Enunciado A: Resume en dos oraciones el texto sobre el Premio Luis Caballero.
Enunciado B: Transcribe sin cambios el fragmento del texto sobre el Premio Luis Caballero desde "Por Lucy Lorena" hasta "carajos era eso.", incluido este último.
Enunciado C: Según el texto sobre el Premio Luis Caballero, ¿cuántos machetes colgaban del techo de la Galería Santafé?

En su versión más reciente, el
Premio Luis Caballero, el más importante de artes plásticas que se
entrega en Colombia, puso sus ojos en una obra que rescata la labor
de los corteros de caña. Esa obra fue hecha por un humilde joven de
Barbacoas, criado en el Valle, del que pocos habían escuchado
hablar: Fabio Melecio Palacios. Y esa obra, claro, tiene una
historia. Aquí está.
Por Lucy Lorena Libreros
Foto: Bernardo Peña
Era
poco más que intimidante: 582 machetes pendían, con sus filos
angulosos mirando hacia el suelo, bajo el techo de la Galería
Santafé, en Bogotá. Era viernes y era de noche. Y nadie entendía
qué carajos era eso.
Entonces
Fabio Melecio tuvo que repetir varias veces la historia —la suya—:
aquello era el homenaje del hijo orgulloso de un cortero de caña de
azúcar. Aquello era, también, una obra de arte contemporáneo que
aspiraba a ganarse un premio. El Luis Caballero. Ese baloto de las
artes plásticas que solo se ha entregado seis veces desde 1996,
cuando fue creado por el desaparecido Instituto Distrital de Cultura
y Turismo, y que desde entonces es considerado el más importante de
su tipo en el país.

Bloque de datos:
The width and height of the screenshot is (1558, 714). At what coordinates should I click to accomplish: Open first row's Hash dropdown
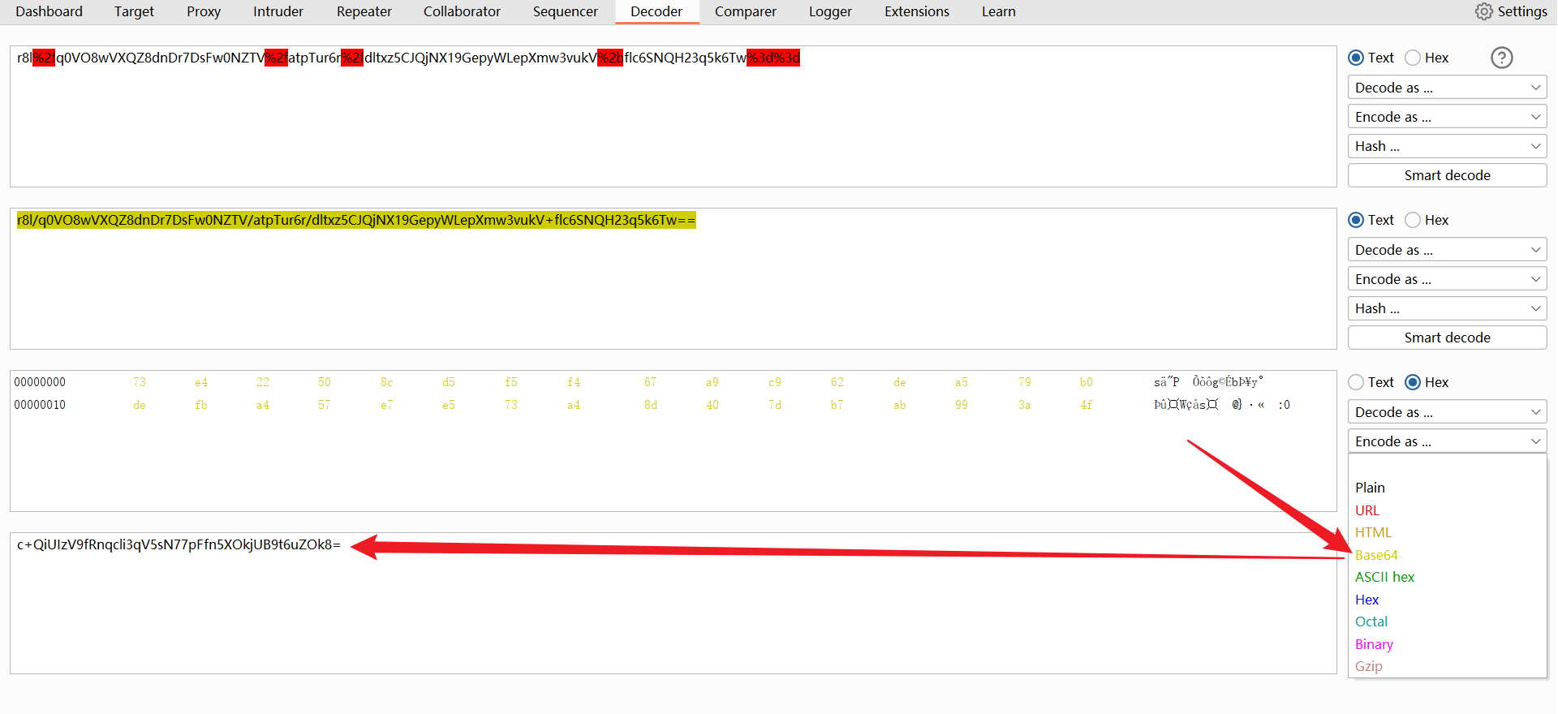click(x=1447, y=146)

Respuesta completa A: El Premio Luis Caballero, el más importante de artes plásticas que se entrega en Colombia, se fijó en su versión más reciente en una obra de Fabio Melecio Palacios, un joven de Barbacoas criado en el Valle, que rescata la labor de los corteros de caña. La obra, formada por 582 machetes colgados del techo de la Galería Santafé, en Bogotá, es el homenaje de un hijo orgulloso de un cortero de caña de azúcar.

Respuesta completa B:
Por Lucy Lorena Libreros
Foto: Bernardo Peña
Era
poco más que intimidante: 582 machetes pendían, con sus filos
angulosos mirando hacia el suelo, bajo el techo de la Galería
Santafé, en Bogotá. Era viernes y era de noche. Y nadie entendía
qué carajos era eso.

Respuesta completa C: 582 machetes.